In fact, when Whitworth called on Tuesday, his oldest daughter, Sarah, was riding with him. They had just finished discussing how nervous she was over his return. She didn’t want him to get hurt again. Dad told daughter that he had chosen the physical risks of football, that he had done all he could to overcome his injury and that he had made a commitment to his team.

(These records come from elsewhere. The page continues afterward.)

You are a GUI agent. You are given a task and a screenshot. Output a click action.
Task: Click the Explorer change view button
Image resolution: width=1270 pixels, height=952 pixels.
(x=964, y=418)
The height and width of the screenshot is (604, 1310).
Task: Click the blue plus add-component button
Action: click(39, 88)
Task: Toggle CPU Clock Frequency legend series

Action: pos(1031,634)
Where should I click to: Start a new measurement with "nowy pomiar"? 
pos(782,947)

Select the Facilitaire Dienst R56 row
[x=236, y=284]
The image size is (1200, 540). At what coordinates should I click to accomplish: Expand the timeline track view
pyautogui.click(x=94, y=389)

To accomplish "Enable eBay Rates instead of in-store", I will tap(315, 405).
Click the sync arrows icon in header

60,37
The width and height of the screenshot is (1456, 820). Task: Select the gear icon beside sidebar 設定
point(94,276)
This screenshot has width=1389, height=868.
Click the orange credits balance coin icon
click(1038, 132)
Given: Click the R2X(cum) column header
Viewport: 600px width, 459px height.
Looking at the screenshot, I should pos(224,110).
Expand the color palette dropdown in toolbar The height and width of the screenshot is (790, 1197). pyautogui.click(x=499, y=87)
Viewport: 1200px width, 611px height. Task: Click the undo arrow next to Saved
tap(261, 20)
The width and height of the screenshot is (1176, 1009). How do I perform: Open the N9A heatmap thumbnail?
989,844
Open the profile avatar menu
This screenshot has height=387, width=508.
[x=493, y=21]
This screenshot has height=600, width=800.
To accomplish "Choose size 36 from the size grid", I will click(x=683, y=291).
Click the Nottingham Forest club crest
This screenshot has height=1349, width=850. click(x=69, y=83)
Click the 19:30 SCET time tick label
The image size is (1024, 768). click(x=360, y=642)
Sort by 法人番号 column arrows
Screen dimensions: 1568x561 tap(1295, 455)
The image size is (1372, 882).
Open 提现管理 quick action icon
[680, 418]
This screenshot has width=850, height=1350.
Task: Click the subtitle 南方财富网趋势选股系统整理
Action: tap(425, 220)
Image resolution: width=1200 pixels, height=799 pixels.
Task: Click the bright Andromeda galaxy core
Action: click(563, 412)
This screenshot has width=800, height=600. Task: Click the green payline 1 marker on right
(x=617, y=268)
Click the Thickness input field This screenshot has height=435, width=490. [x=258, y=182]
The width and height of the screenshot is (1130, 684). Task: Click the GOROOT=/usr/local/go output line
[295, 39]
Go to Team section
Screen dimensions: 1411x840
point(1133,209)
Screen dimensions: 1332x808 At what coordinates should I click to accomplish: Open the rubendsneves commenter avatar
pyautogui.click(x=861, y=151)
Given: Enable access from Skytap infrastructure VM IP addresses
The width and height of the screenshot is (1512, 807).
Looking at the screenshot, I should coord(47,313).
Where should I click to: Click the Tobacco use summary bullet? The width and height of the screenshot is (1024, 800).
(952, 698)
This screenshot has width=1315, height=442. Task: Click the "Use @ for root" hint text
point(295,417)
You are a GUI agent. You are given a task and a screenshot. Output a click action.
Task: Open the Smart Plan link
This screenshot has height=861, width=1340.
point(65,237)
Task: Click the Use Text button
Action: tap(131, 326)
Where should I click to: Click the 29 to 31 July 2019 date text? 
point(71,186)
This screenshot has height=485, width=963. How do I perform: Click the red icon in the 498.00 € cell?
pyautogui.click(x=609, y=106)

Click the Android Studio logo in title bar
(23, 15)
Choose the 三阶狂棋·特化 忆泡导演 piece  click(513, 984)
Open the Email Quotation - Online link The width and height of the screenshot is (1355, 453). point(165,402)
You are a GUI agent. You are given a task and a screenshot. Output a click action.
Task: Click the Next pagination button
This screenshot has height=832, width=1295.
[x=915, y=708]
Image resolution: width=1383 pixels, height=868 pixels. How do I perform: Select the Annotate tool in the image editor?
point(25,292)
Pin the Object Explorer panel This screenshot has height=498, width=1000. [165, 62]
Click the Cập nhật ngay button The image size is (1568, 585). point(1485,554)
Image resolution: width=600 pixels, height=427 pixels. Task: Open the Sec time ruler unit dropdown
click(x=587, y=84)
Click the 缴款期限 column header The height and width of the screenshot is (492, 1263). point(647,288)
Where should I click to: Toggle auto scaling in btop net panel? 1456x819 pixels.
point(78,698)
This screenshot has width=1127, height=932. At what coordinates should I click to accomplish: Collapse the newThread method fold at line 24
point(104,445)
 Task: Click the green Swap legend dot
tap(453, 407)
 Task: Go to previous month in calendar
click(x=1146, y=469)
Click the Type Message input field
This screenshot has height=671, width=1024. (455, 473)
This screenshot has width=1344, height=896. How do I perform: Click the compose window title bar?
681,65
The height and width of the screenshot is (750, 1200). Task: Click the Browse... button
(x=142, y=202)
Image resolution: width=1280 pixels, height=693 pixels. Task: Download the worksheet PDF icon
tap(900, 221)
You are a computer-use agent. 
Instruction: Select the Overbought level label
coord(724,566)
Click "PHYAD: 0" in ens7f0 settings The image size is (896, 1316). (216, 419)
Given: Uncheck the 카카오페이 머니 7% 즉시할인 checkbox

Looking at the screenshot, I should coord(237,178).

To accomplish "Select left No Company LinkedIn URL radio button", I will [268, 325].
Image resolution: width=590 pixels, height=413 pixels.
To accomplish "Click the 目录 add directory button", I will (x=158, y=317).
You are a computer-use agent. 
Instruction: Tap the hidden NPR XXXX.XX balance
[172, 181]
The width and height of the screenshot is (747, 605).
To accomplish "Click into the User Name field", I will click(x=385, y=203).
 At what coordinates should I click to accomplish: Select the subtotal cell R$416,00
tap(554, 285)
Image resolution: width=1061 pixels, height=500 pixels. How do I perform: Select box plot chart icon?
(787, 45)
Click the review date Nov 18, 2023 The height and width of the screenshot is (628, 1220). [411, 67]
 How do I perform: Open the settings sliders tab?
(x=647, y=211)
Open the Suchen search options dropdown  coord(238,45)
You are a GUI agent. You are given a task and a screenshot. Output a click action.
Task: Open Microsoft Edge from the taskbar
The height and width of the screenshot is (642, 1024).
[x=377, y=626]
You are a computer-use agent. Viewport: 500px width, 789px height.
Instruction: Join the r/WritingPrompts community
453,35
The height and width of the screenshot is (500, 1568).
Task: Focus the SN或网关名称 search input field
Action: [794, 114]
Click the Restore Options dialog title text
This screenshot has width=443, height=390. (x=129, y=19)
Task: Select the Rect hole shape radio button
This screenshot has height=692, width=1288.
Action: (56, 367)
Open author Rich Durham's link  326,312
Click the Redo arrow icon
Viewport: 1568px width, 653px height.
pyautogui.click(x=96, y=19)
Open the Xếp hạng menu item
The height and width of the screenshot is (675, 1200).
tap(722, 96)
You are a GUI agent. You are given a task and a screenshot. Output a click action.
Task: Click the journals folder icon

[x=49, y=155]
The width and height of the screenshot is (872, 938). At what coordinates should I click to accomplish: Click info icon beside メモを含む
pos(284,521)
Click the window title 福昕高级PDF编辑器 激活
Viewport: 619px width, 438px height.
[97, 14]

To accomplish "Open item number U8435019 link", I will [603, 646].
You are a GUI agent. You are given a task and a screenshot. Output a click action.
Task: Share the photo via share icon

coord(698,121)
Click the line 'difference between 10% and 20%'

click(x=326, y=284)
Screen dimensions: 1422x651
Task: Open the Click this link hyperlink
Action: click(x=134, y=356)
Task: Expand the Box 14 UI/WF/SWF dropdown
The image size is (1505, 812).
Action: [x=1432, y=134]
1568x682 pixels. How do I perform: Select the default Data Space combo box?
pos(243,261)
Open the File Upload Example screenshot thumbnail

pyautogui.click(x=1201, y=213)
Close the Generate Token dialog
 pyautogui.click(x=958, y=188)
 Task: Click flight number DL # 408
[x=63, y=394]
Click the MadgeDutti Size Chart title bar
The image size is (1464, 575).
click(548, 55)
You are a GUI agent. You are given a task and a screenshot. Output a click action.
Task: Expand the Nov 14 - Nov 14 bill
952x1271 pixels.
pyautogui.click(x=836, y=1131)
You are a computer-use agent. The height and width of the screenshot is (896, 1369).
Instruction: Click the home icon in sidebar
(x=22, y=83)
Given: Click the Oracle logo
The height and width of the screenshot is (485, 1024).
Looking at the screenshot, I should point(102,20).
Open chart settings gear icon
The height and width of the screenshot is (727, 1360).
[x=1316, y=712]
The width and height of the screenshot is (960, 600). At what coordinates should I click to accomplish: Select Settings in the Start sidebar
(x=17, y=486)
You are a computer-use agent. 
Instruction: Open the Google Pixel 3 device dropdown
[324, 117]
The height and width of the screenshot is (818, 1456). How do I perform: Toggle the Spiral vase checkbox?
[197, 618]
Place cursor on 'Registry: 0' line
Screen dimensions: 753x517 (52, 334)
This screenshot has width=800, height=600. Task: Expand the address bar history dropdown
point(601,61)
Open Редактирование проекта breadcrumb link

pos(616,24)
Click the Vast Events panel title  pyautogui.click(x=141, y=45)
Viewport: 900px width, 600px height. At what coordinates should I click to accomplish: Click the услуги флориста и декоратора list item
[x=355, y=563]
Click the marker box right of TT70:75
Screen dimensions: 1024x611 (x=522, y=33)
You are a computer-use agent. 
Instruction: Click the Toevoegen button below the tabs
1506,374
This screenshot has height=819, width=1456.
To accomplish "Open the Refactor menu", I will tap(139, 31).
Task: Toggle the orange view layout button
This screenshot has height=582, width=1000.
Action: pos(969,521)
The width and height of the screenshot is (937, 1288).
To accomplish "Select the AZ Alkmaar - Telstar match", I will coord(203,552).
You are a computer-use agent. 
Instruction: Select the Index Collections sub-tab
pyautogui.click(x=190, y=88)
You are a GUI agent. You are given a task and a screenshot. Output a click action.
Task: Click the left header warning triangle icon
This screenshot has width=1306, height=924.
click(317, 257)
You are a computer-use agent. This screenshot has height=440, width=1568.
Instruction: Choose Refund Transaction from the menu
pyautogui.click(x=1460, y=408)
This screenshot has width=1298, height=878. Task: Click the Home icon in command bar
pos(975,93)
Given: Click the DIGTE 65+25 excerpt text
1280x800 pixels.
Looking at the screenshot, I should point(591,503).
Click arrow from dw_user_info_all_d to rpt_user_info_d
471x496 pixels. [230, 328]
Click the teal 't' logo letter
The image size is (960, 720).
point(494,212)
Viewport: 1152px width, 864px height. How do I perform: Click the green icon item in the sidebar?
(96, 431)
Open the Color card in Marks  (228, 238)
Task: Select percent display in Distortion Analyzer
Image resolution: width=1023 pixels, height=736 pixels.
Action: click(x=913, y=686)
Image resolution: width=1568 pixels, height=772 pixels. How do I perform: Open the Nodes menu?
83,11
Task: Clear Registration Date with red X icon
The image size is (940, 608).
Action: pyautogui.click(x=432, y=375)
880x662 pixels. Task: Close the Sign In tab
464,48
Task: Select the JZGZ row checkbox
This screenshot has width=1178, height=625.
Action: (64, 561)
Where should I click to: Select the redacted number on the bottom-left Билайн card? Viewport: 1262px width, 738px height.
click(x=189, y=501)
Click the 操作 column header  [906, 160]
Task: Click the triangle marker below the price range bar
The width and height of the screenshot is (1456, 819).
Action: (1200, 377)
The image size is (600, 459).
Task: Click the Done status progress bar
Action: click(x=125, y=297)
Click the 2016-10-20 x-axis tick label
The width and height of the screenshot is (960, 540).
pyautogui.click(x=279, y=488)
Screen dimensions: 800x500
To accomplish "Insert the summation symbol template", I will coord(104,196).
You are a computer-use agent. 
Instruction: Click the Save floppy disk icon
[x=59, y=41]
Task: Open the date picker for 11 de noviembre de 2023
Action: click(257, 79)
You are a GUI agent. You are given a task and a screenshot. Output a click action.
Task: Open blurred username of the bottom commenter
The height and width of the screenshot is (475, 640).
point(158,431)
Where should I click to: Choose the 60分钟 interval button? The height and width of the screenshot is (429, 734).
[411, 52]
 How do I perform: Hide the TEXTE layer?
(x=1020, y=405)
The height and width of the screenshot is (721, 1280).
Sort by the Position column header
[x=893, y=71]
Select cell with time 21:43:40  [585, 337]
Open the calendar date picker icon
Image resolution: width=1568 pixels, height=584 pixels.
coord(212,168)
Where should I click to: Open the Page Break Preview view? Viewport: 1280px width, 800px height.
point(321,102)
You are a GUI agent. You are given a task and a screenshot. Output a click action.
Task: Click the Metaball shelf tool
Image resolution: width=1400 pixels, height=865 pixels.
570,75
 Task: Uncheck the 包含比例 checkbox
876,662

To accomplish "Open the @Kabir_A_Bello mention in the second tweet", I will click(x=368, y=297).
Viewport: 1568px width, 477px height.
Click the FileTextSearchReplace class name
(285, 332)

He left out how much he simply loves the game, how close he knows he is to the end. “That’s really good, Dad,” Sarah responded.
Back in the fall, Big Whit said multiple times that he expected this to be his final season, although he laughed about how he had been saying that for years. He’ll need to add to the just-kidding tally, it seems, however the playoffs shake out. The more time he spent away from the Rams, the more Whitworth realized how much he loved his daily existence—his team, goofing with Goff, the O-line room, the culture, his little-bro-head-coach Sean McVay. Usually reporters ask Big Whit if he plans to retire. This time, he asked himself, noting how well he had played earlier this season, when Pro Football Focus rated him one of the league’s top lineman. The answer his heart returned registered at least as mildly surprising: he didn’t want to step away.
Now, on the eve of another playoff game, against a hated rival, on the road—the exact type of game that keeps an old man like Big Whit returning, year after year—he says, “I’m pretty jacked up to come back, that’s for sure,” and “I don’t see any reason why I wouldn’t [return] next season.”
Well, perhaps there’s one. For all the snaps, all the games and all the seasons, Big Whit has done most anything an NFL player can do but one: win the Super Bowl. Imagine that. The 15th year. The promise. The gruesome injury. The rehab. The comeback. All that’s missing is the ending, one that Big Whit, gratefully, gets another chance to shape.